So, I have a couple of questions about performance in JavaScript. I do high performance C/C++/CUDA professionally, so I’m trying to see what of that knowledge is applicable to JavaScript.
In another thread I played with some performance optimization for the Sum Primes challenge. I mostly used C style optimizations, but I think that my performance is reasonable.
// ********************************************************************************
// Sieve of Eratoshenes sumPrimes demo and performance study
// ********************************************************************************
// --------------------------------------------------------------------------------
// Performance logging
// --------------------------------------------------------------------------------
const performance = require('perf_hooks').performance;
// --------------------------------------------------------------------------------
// Debug via console logging flag
// --------------------------------------------------------------------------------
const debug = false;
// --------------------------------------------------------------------------------
// Brief: Sum primes from 2 to num (inclusive)
//
// Inputs:
// num - upper bound to sum primes (inclusive)
//
// Outputs:
// sum - sum of primes from 2 to num (inclusive)

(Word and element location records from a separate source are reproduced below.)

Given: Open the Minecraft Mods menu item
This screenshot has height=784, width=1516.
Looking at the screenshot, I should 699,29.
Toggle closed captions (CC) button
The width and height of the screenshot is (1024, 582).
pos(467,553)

// --------------------------------------------------------------------------------
function sumPrimes(num) {
if (debug) console.log("WARNING - DEBUGGING LOGGING WILL DECREASE PREFORMANCE");
// Bounds checking
if (num <= 1)
return 0;
// Make boolean array of odd numbers
const upper = Math.floor((num - 1)/2);
const isPrime = Array(upper).fill(true); // 'Guess' all are prime
if (debug) console.log(" -- Upper: " + upper);
// Initalize sum
let sum = 2;
// Mark multiples of each prime as false (not prime)
const sqrtUpper = Math.floor((Math.sqrt(num) - 1)/2); // Done when i*i marked
for (let i = 0; i <= sqrtUpper; ++i)
// Check if number is multiple of any smaller odd number
if (isPrime[i]) {
// Add to sum
const prime = 2*i+3; // Note that number = index*2+3
sum += prime;
// Mark all multiples of this number as false (not prime)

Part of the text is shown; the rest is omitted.